It felt like magic. And for many teams, too tempting to resist.
The problem? A lot of what’s being pumped out isn’t just mediocre. It’s slop.
And that slop is seeping into your brand.
What AI slop looks like
You know it when you see it.
The language is a little too eager. A little too polished. It hits all the right notes – structure, grammar, and tone – but somehow says very little. It’s content that sounds like everyone and no one at the same time.
It’s not offensive. It’s just…off. Generic. Hollow. Shiny on the surface, but empty underneath.
Worse, it’s contagious.
Once this kind of content finds its way into your blog, your emails, your product copy, it spreads. Because now it’s in the system. Someone sees it, assumes it’s approved, and uses it as a reference point for the next piece. And the next.
Bit by bit, the original character and clarity of your brand gets diluted.
How the slop sneaks in
Most of the time, it’s not a failure of intent. It’s a failure of process.
AI is handed to teams without context or training. Writers are told to use it to “move faster.” Managers are told to “scale up.” Everyone’s trying to hit deadlines and keep pace with competitors who seem to be publishing ten times more content every week.
There’s little time for editing, let alone reflection.
Prompts get passed around like cheat codes. Content is copied, pasted, tweaked, and published.

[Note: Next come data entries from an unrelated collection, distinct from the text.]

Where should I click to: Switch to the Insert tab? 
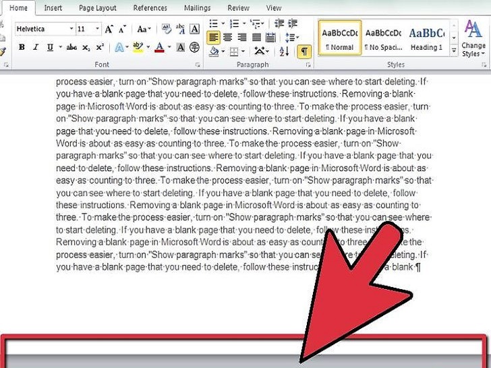pos(53,8)
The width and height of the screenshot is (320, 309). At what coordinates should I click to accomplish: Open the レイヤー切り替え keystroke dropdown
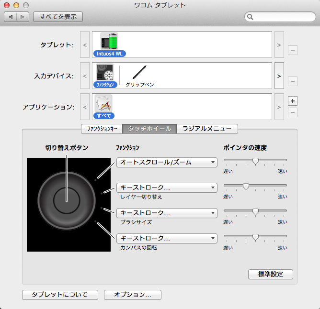[167, 188]
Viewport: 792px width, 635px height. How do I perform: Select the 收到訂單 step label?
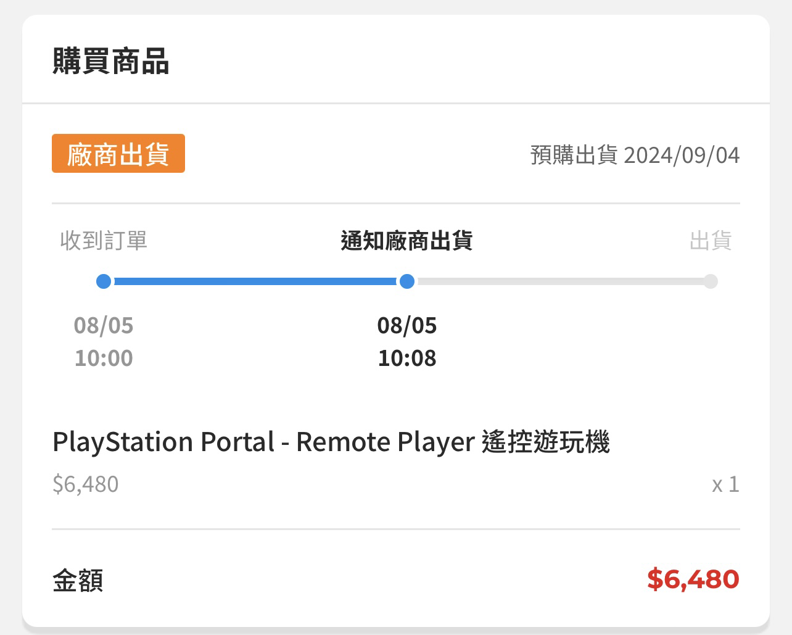104,241
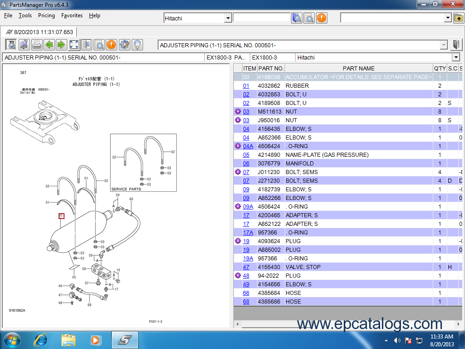Toggle the split panel layout icon
The width and height of the screenshot is (465, 349).
coord(86,45)
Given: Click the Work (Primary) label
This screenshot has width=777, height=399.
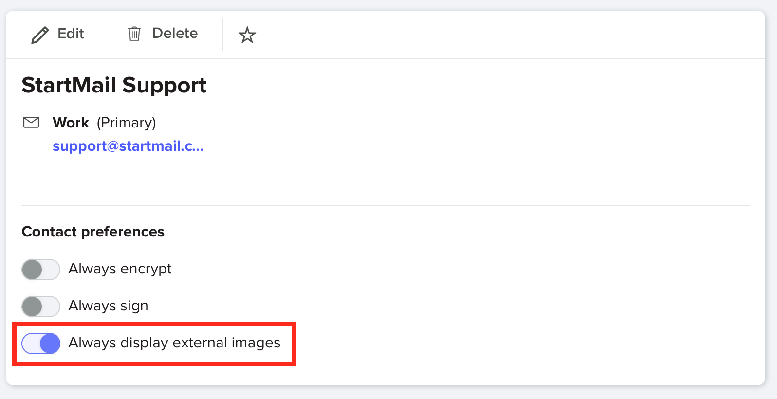Looking at the screenshot, I should tap(104, 123).
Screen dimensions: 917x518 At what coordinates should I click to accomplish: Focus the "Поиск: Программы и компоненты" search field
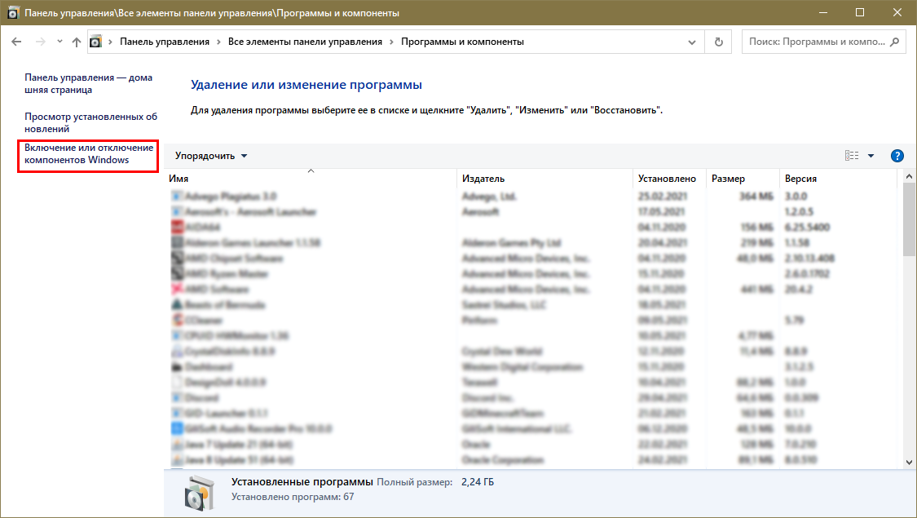[815, 42]
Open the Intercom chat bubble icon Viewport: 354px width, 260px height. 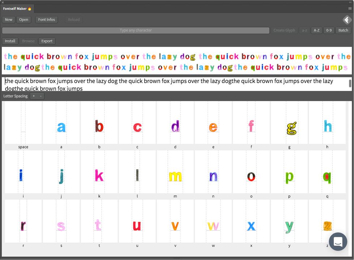pos(338,242)
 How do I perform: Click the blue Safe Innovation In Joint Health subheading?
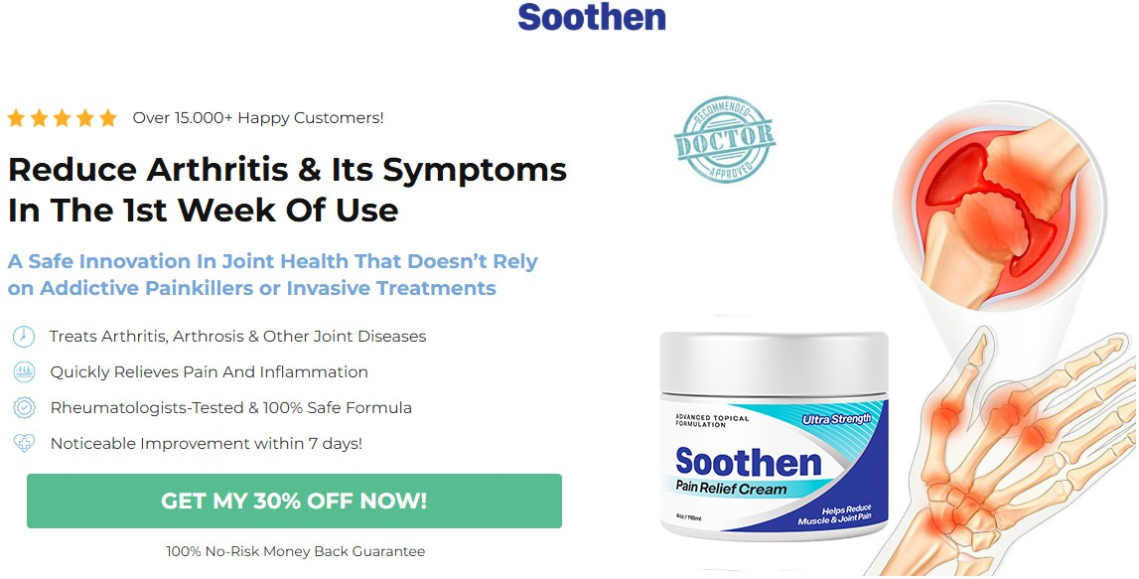[x=272, y=275]
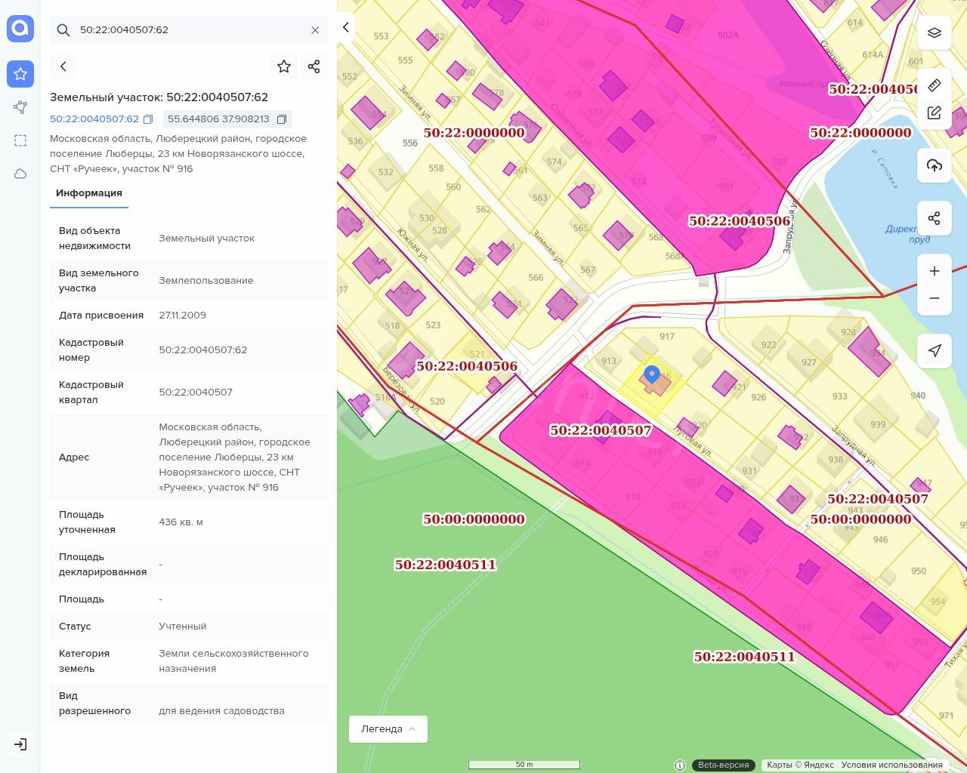Collapse the left information panel

point(345,27)
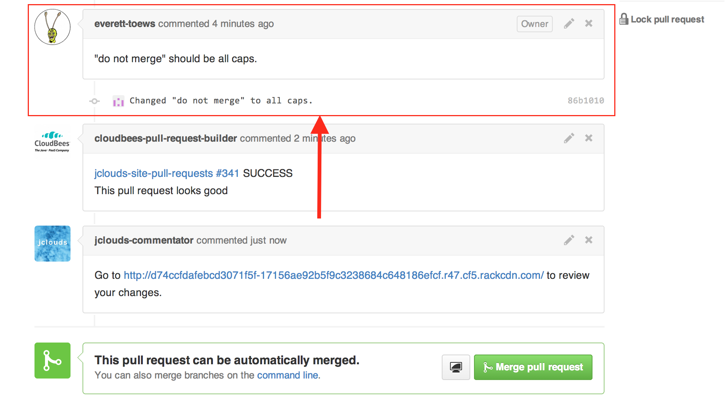
Task: Open cloudbees-pull-request-builder username link
Action: (x=165, y=139)
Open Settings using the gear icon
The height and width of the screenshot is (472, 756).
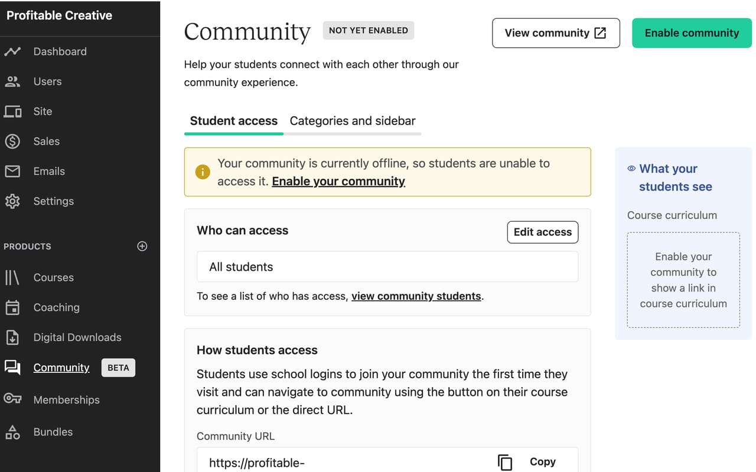point(13,201)
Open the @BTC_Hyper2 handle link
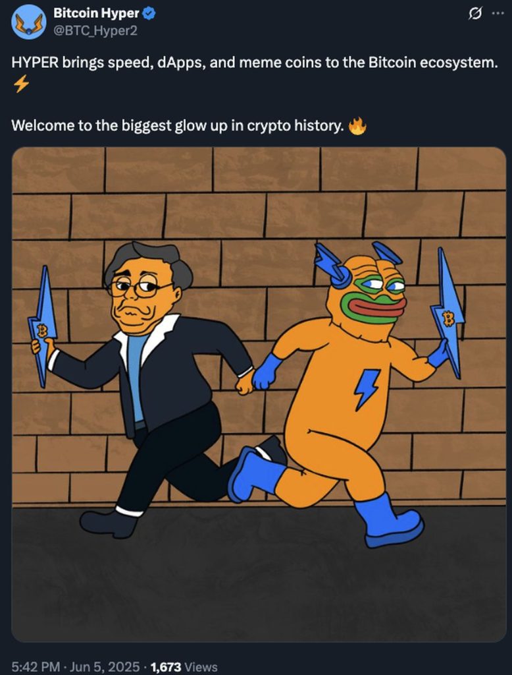This screenshot has width=512, height=675. tap(95, 30)

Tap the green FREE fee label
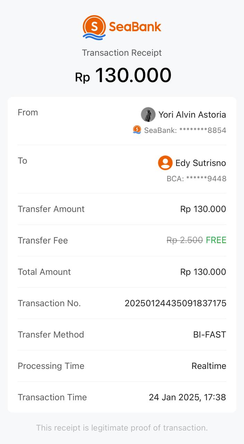click(x=216, y=240)
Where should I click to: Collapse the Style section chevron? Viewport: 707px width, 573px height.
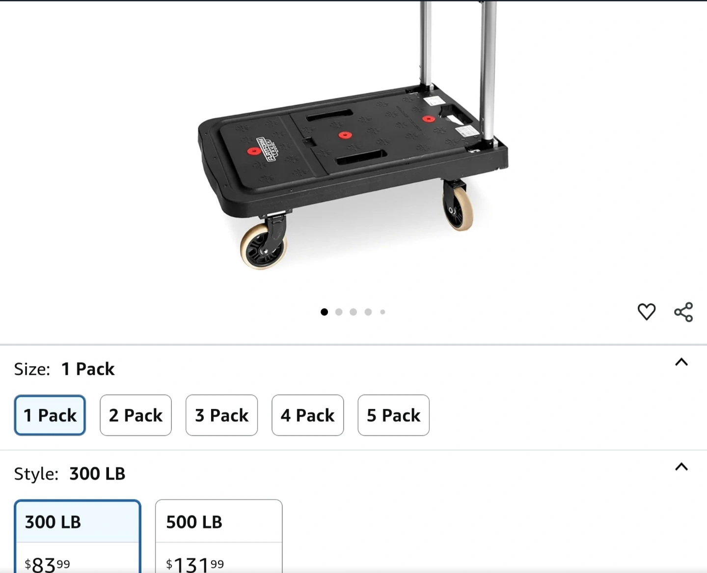click(681, 467)
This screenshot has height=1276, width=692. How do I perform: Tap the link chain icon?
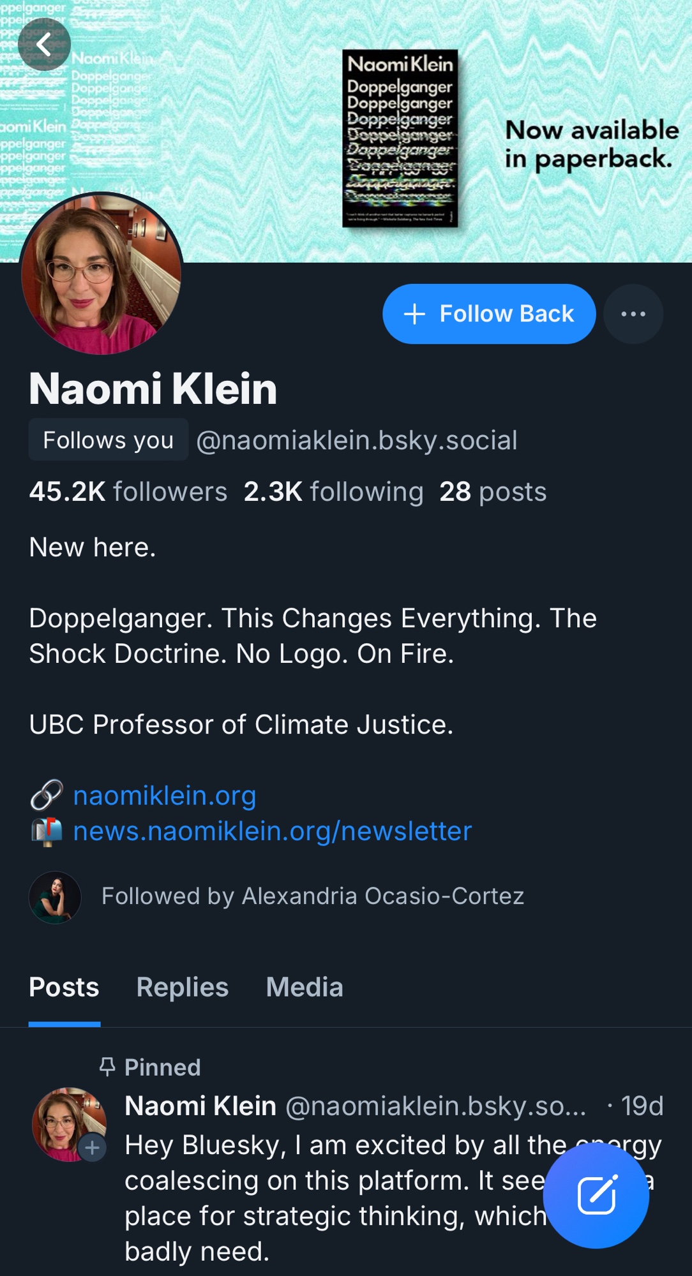46,796
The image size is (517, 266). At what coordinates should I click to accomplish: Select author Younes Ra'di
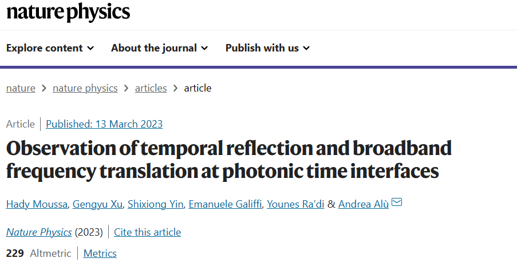[x=295, y=204]
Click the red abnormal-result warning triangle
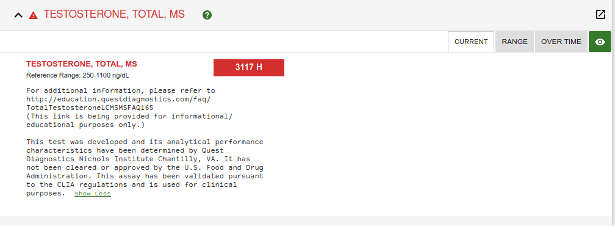The image size is (615, 226). tap(34, 15)
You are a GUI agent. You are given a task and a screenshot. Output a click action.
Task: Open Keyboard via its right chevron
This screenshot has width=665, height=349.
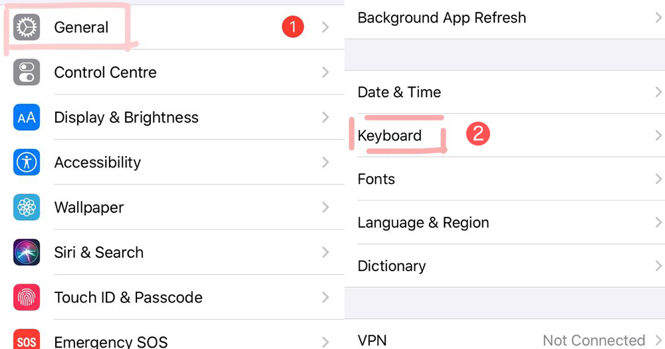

It all happens too fast. And no one stops to ask: is this how we actually sound?
The long-term damage
Here’s the thing.
You can recover from a typo. You can bounce back from a tone misstep.
But when slop becomes the norm, you start training your audience – and your team – to expect less.
Your brand begins to blend in. You sound like everyone else. You lose the very thing that made people care in the first place.
It’s not just a content problem. It’s a trust problem. Because if your words feel artificial, people start to wonder if the rest of you is, too.
How to stay clean
First, name the problem. Don’t pretend AI slop isn’t a risk. Acknowledge it, define it, and talk about it with your team.
Second, create guardrails. Not just prompt libraries or tone templates, but real systems rooted in your story. Because if your team doesn’t have a clear sense of who you are and how you speak, no AI tool will save you.
Finally, take radical responsibility. The speed of AI can be a gift. But only if we slow down long enough to feed it something worth repeating.
That’s the work. And it starts with protecting the story that only your company can tell.